INSTRUCTIONS FOR THE TASK -
Every line from the one containing "Screen dimensions: 644x323" to the end of the records below must be copied exactly, and no pictures may be included.

GIVEN RECORDS -
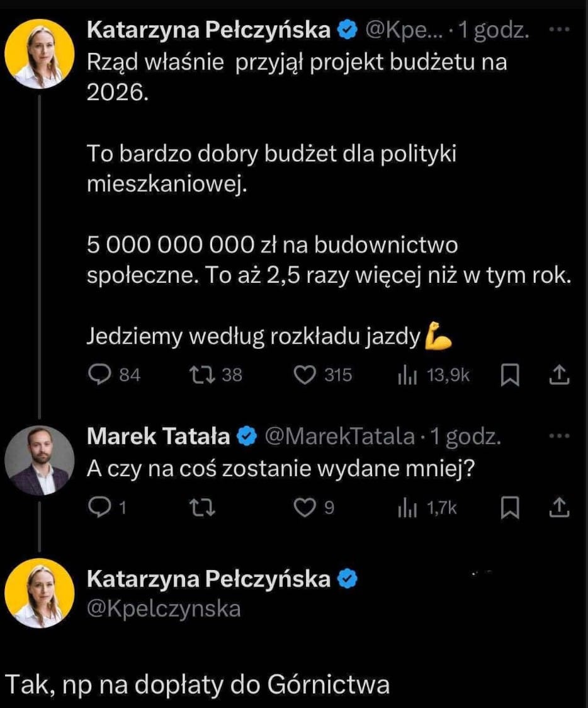Open more options on Marek Tatała's tweet
The height and width of the screenshot is (708, 588).
point(559,435)
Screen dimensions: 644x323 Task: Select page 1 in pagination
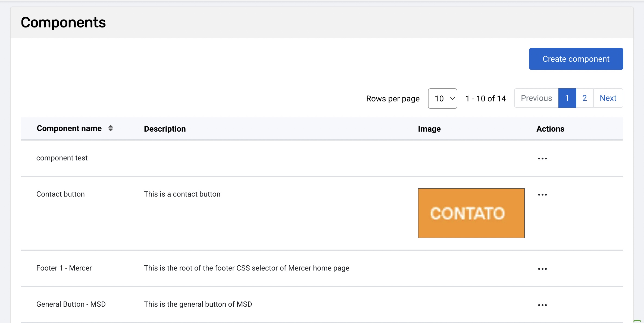coord(567,98)
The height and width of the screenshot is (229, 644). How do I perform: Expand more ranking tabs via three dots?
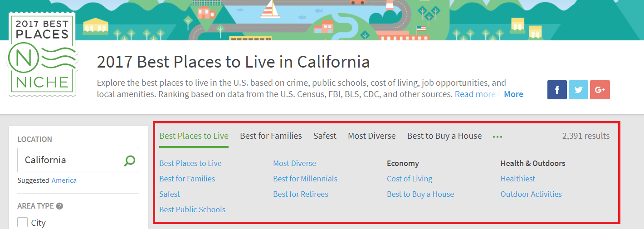tap(498, 136)
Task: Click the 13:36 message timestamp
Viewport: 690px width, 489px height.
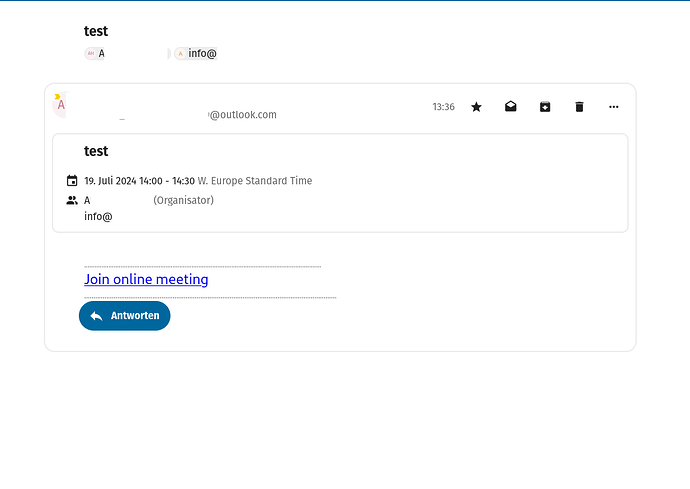Action: [x=443, y=107]
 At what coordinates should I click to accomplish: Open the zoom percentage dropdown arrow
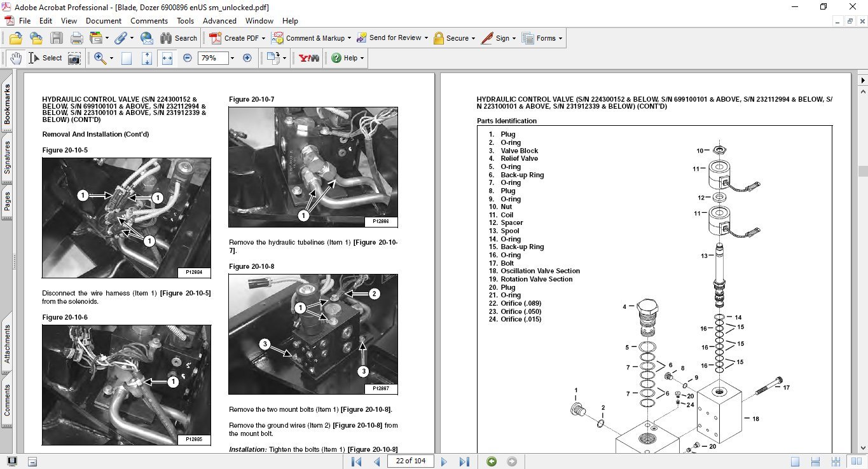coord(232,58)
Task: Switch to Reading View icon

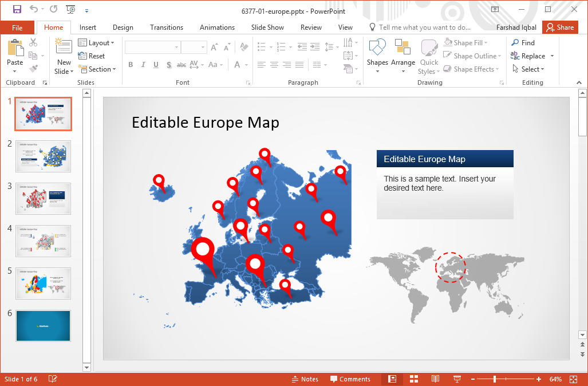Action: click(435, 379)
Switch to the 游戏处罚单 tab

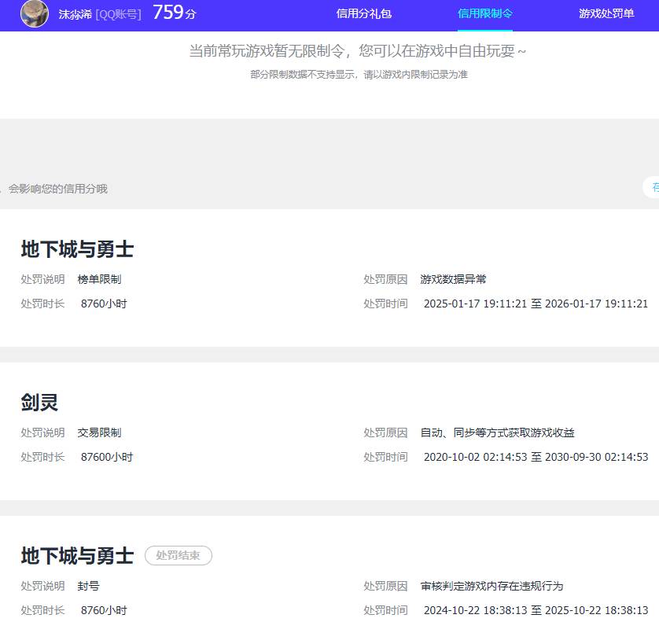[606, 14]
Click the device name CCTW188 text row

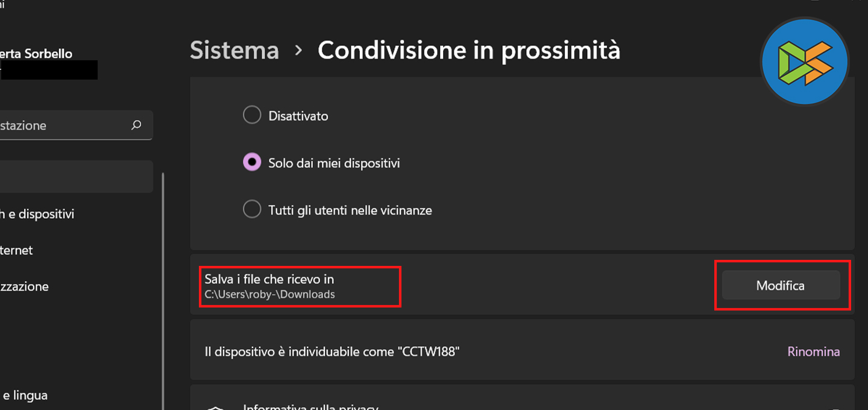tap(332, 352)
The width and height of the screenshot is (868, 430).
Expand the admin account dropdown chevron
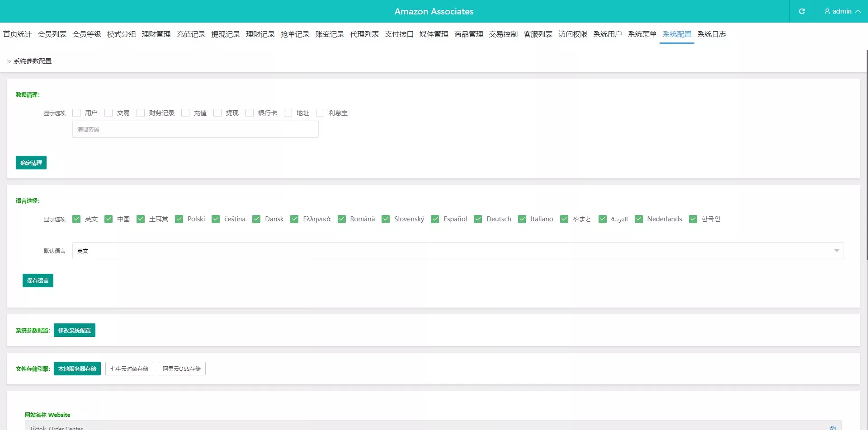(x=858, y=11)
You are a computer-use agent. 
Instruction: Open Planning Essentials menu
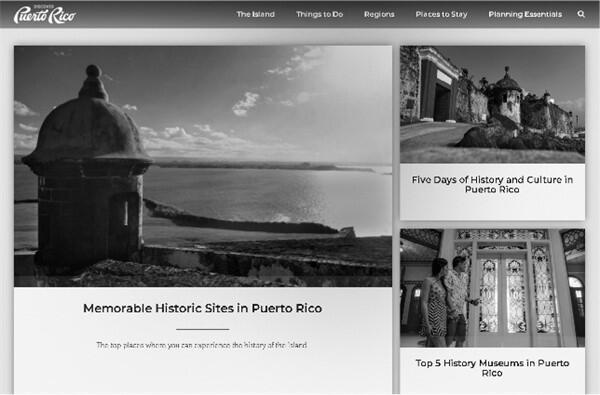(x=525, y=14)
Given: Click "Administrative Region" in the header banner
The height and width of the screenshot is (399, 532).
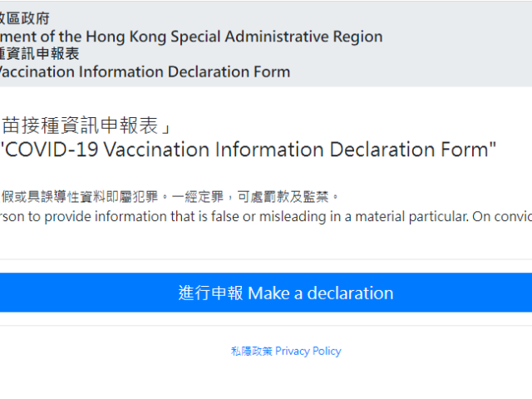Looking at the screenshot, I should tap(310, 37).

OUTPUT OF THE TASK -
Screen dimensions: 644x323 Task: Select page 1 in pagination
coord(567,98)
The height and width of the screenshot is (229, 644). How do I perform: Expand more ranking tabs via three dots?
tap(498, 136)
Task: Click the 13:36 message timestamp
Viewport: 690px width, 489px height.
Action: [x=443, y=107]
 At what coordinates should I click to accomplish: Open the zoom percentage dropdown arrow
coord(232,58)
Task: Switch to Reading View icon

Action: click(435, 379)
Switch to the 游戏处罚单 tab

[606, 14]
Click the device name CCTW188 text row

tap(332, 352)
The width and height of the screenshot is (868, 430).
Expand the admin account dropdown chevron
(x=858, y=11)
You are a computer-use agent. 
Instruction: Open Planning Essentials menu
(x=525, y=14)
Given: Click "Administrative Region" in the header banner
The height and width of the screenshot is (399, 532).
Looking at the screenshot, I should tap(310, 37).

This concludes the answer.